Get a balance transfer
Getting a 0% balance transfer credit card in this example would save you $180 interest on credit card A, and $300 on credit card B. If your credit is good enough, you can apply for a 0% credit card online, in just a few clicks. That is a great hourly rate for your efforts. Careful though, not paying interest on the card doesn’t mean you should only make minimum payments. 0% balance transfers typically revert to double digit interest rates once the 0% deal is over. Say you have 12 months to repay your $3,500 balance from credit card A and B, you will have to come up with $300 every month to get rid of the balance. If that is too much of a stretch, make a note on your calendar to do another balance transfer 11 months from now before that one expires.
Refinance your mortgage
Refinancing your mortgage is about as easy as the couple of steps above. You can even do it online if you are staying with the same bank. Because the life of your loan is so long, you can save thousands of dollars by refinancing to a lower rate. Even better, if you keep making the same payments every month, you will cut months or maybe even years off your mortgage term. Always look for a mortgage that allows overpayments without penalties.
There are many mortgage calculators online that will let you input the fees associated with the refinance, to tell you whether it is worth proceeding, and how much you can save. Once again, it is a day or two of compiling information and filling paperwork, for thousands in savings.

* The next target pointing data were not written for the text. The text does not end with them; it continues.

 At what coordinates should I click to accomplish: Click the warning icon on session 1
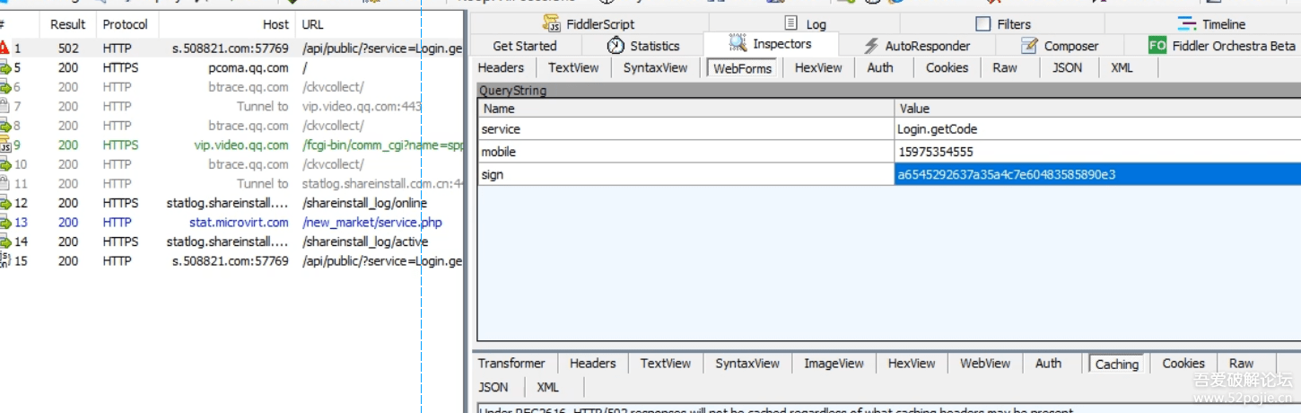(4, 48)
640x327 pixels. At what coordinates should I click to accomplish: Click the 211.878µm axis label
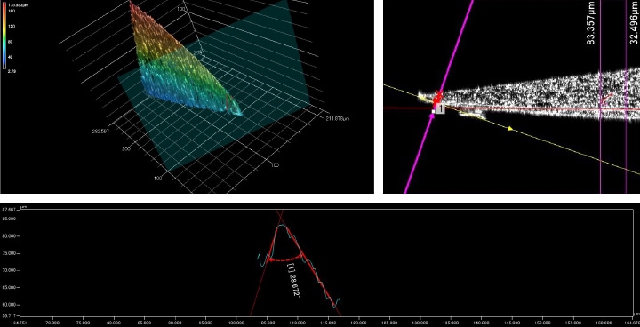point(339,119)
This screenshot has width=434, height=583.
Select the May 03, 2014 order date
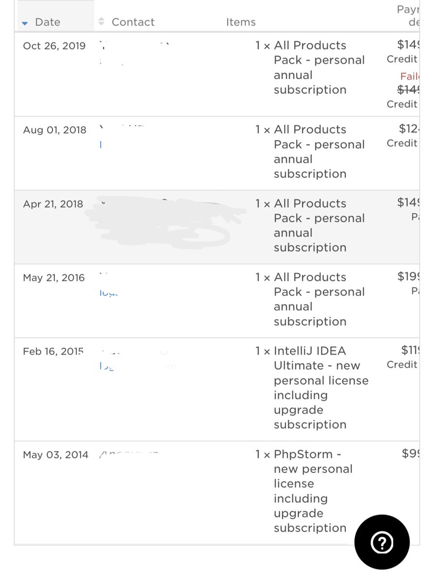(55, 455)
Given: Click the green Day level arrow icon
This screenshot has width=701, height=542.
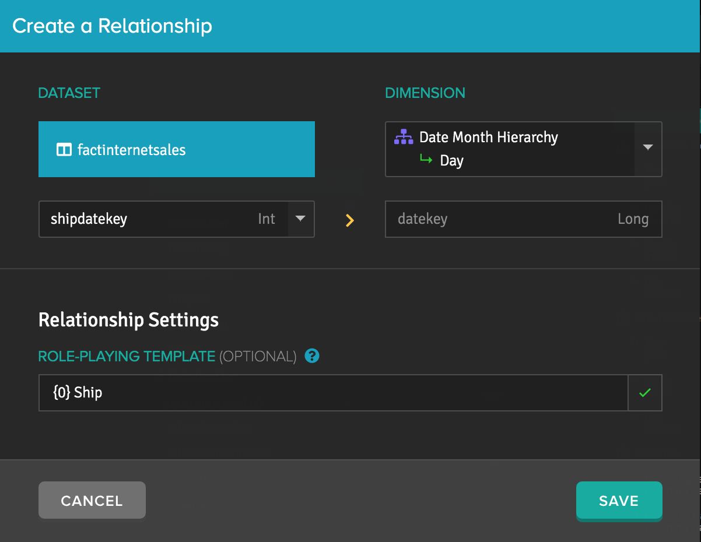Looking at the screenshot, I should [426, 159].
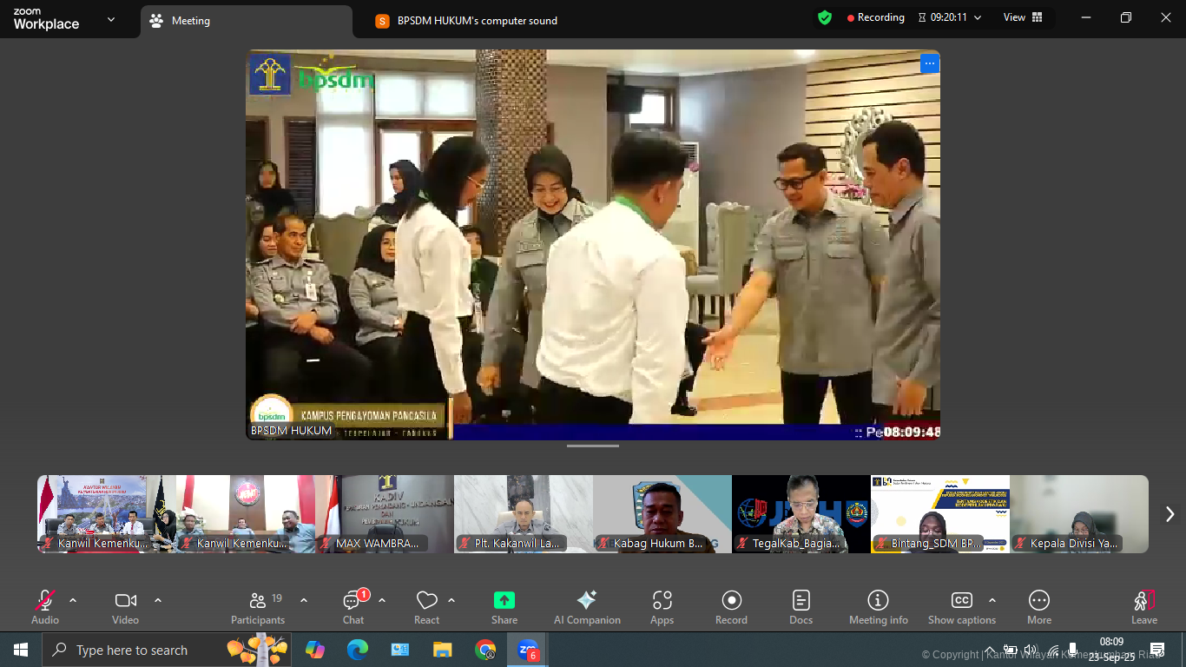Select BPSDM HUKUM's computer sound tab
Viewport: 1186px width, 667px height.
coord(477,21)
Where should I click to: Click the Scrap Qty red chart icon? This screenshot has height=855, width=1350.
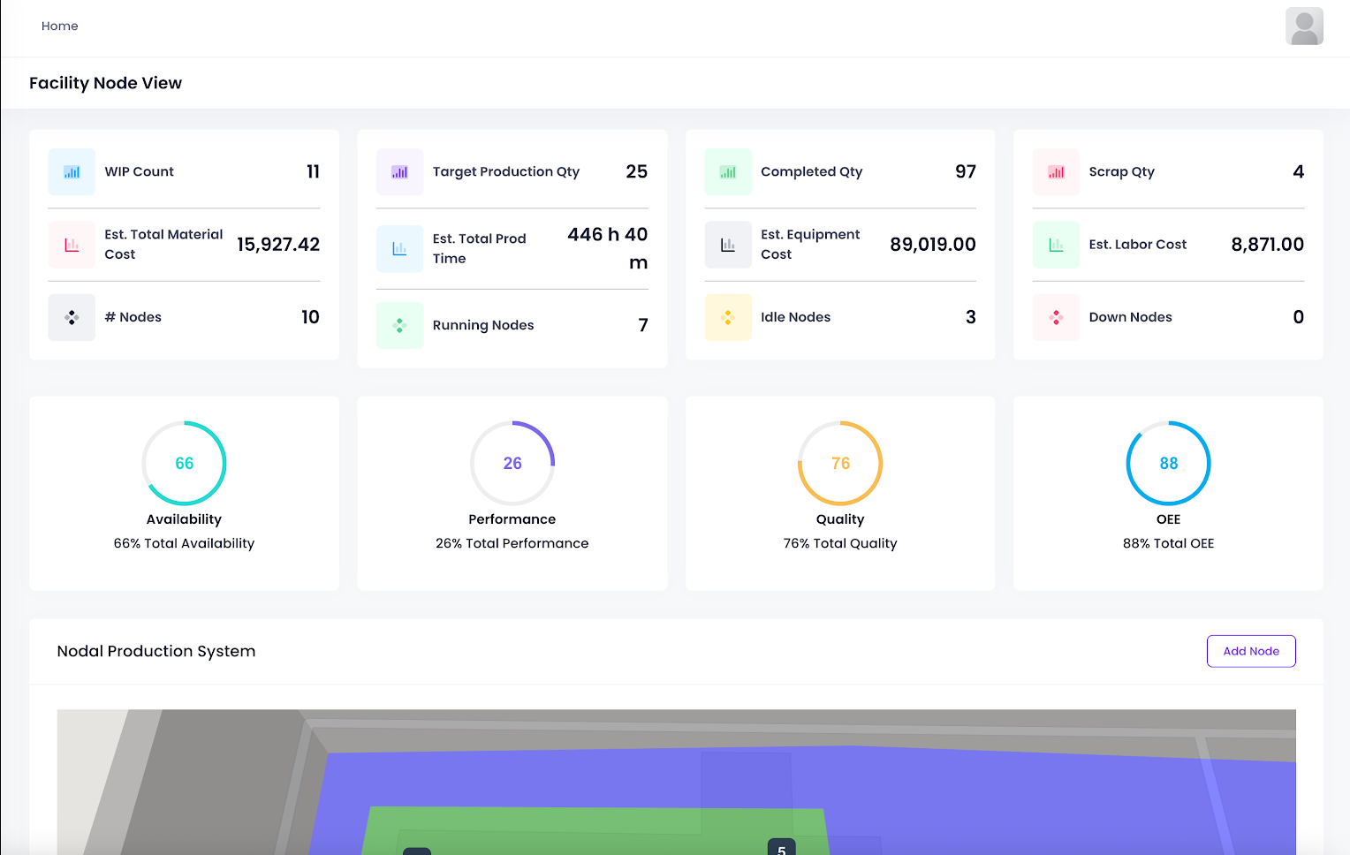point(1056,171)
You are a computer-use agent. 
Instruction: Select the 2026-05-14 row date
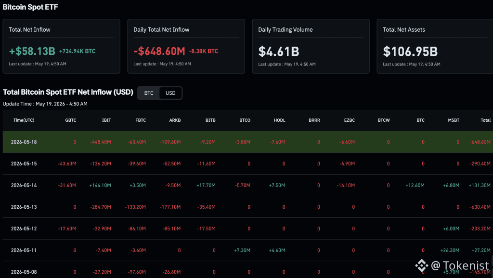pyautogui.click(x=24, y=185)
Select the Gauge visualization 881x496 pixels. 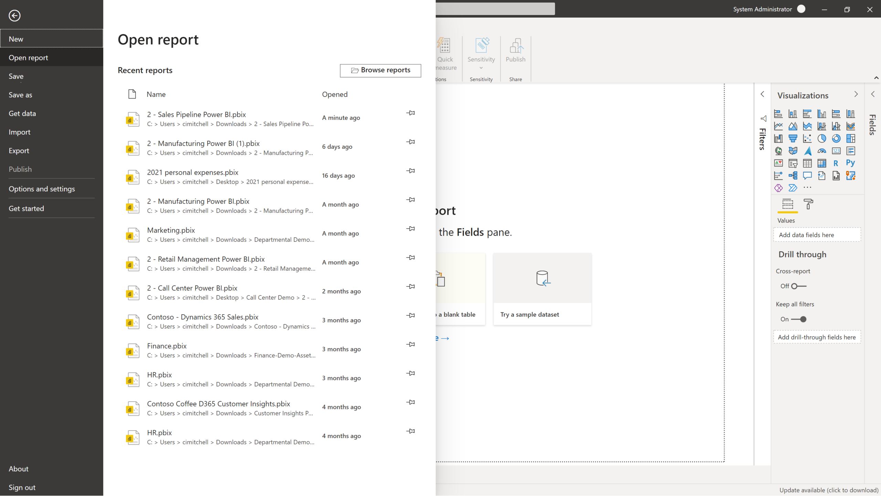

Apply the debt avalanche method
You might be familiar with the debt snowball method of repayment, that suggests you should pay off the debt with the smallest balance first, in order to gain momentum and keep paying off more debt. The debt avalanche method suggests you pay the most expensive debt first. That is the most effective way, since you will end up paying less money in interest. Now that you have negotiated your rates down, redo a list of all debts, and while you keep making minimum payments on all of your loans, put any extra money towards eliminating the highest interest debt.
Once you are done, proceed to paying off the second highest interest debt. And so on.
These tips are pretty easy to apply, and can save you a lot of money over the long term.
How will you crush your debt this year?